*Set exercise:* Extract each line of the material below that contains the string "width".

================

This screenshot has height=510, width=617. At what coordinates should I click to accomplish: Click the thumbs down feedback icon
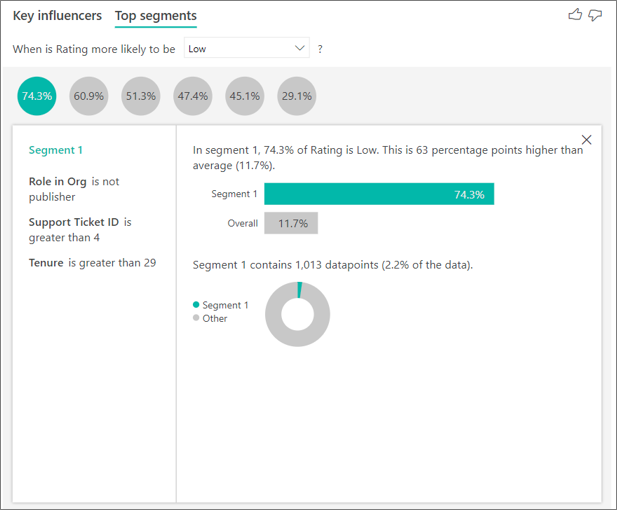coord(595,15)
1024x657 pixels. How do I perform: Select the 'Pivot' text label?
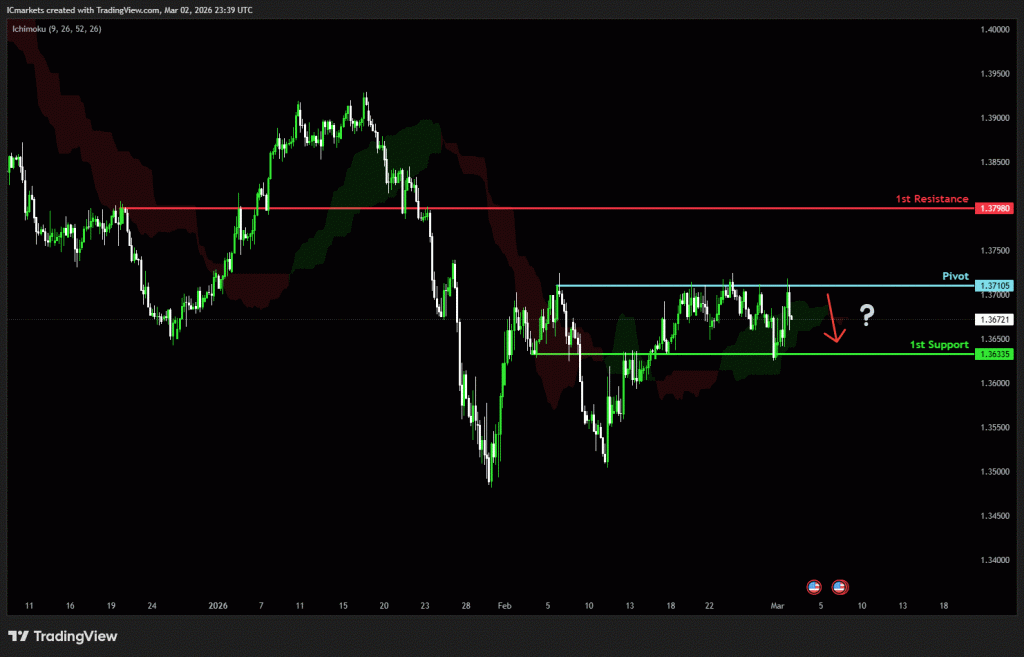click(955, 275)
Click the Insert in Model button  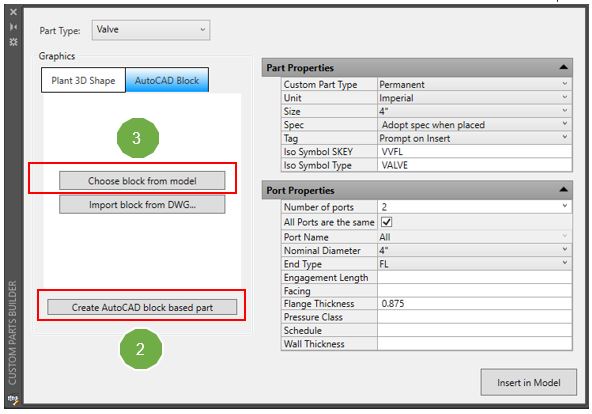[x=529, y=382]
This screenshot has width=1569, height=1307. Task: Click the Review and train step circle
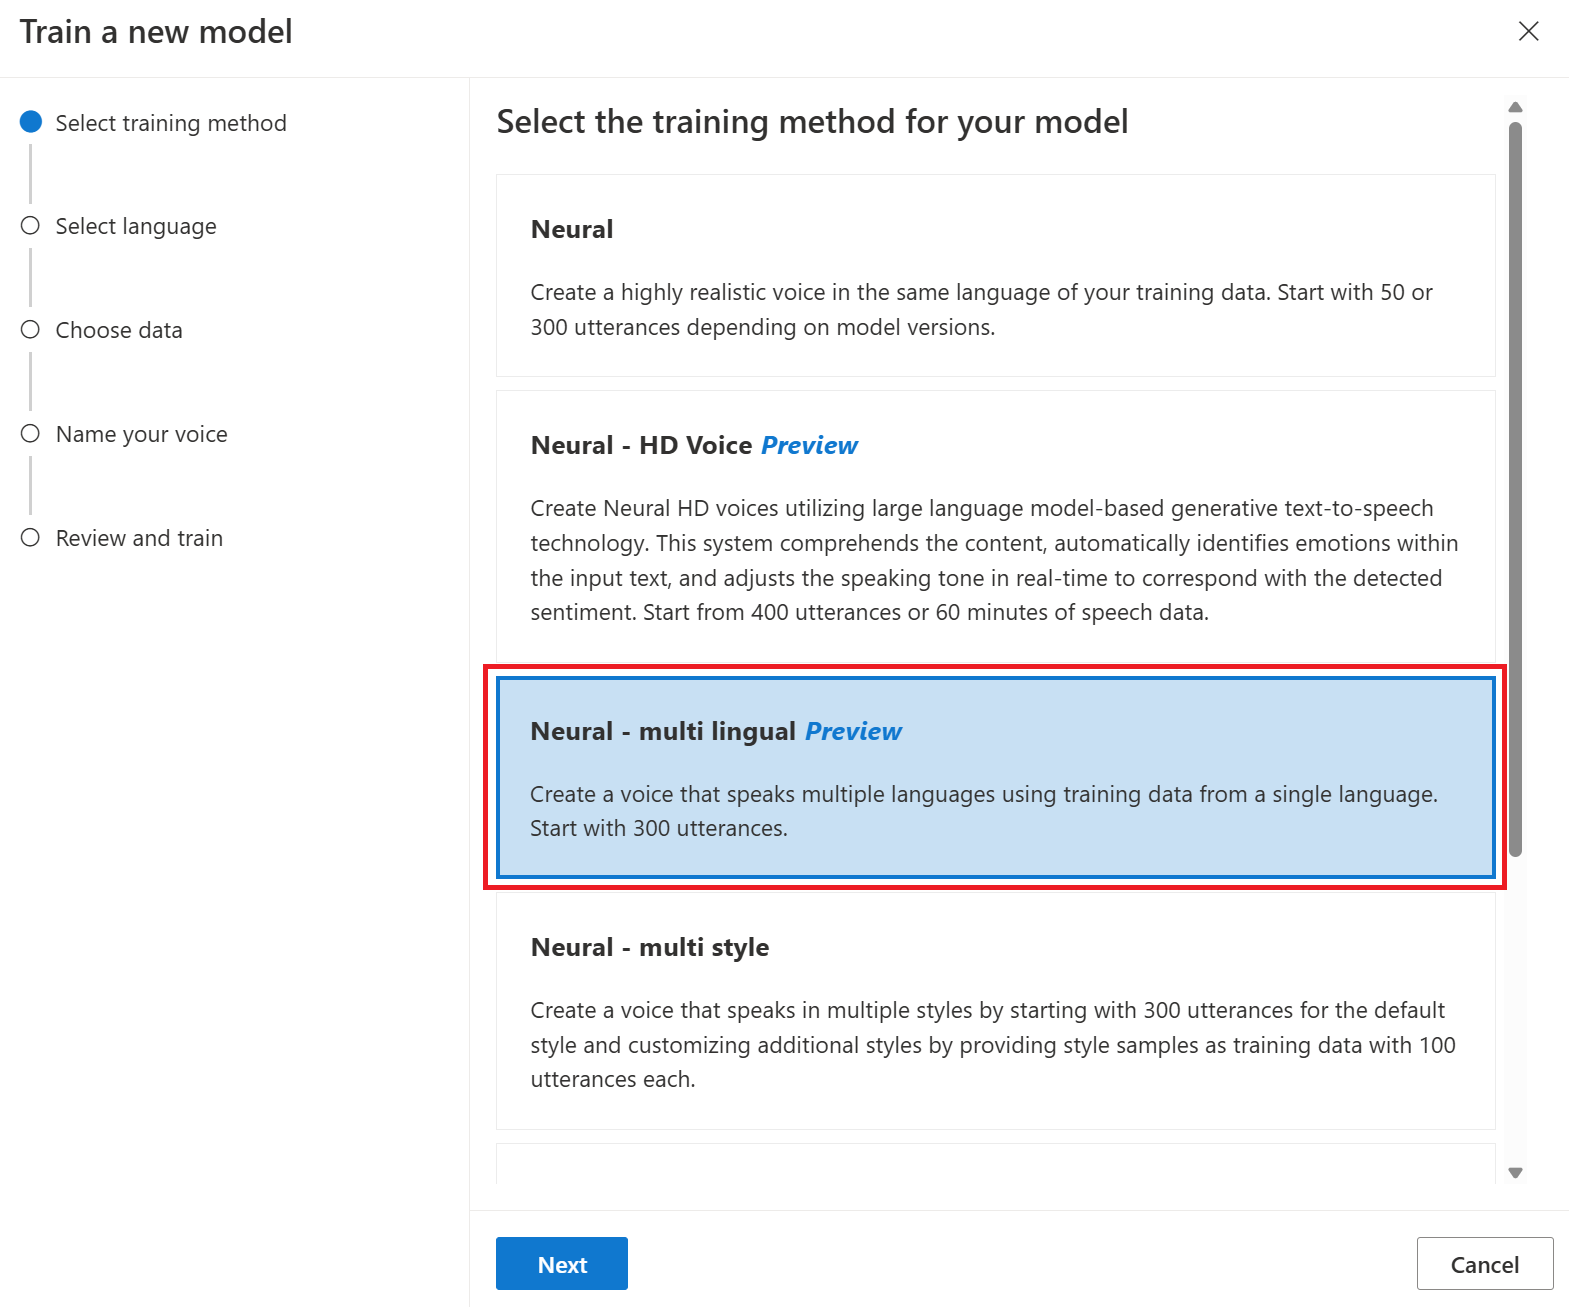pos(31,538)
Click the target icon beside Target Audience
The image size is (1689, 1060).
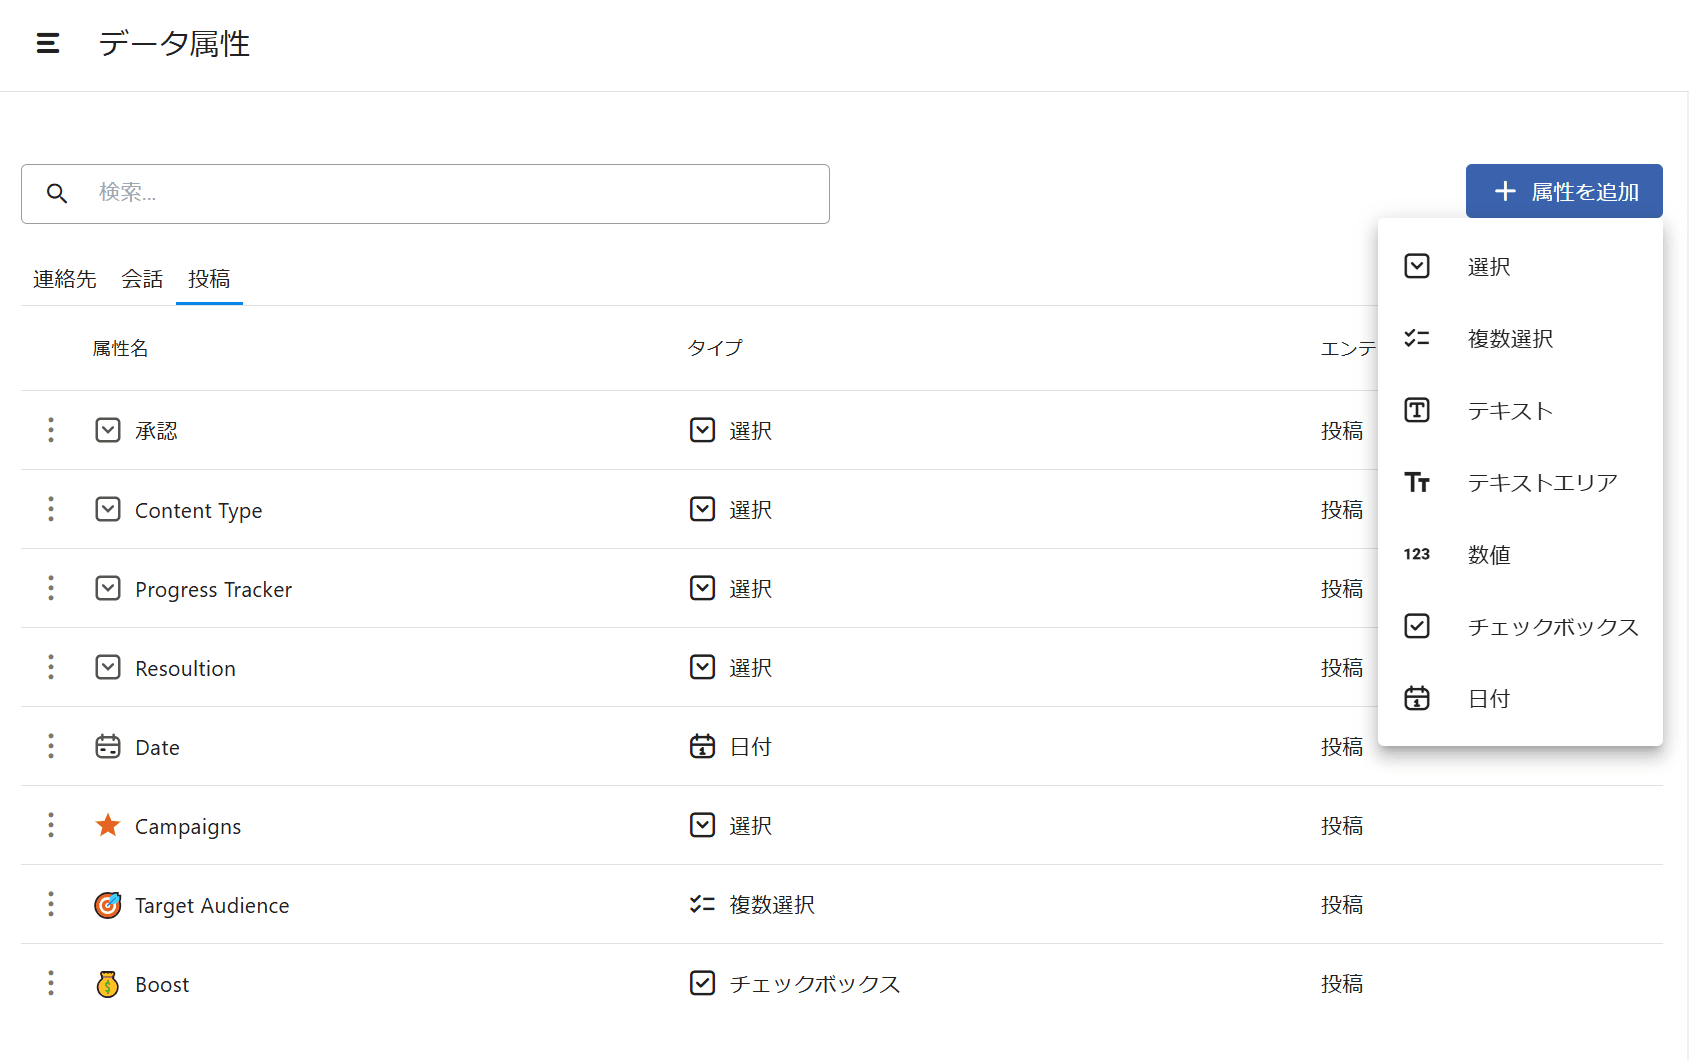tap(108, 905)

================

*Solution below:*
This screenshot has height=510, width=617. At what coordinates should I click to accomplish: Click the thumbs down feedback icon
This screenshot has width=1569, height=1307. Task: Click the Review and train step circle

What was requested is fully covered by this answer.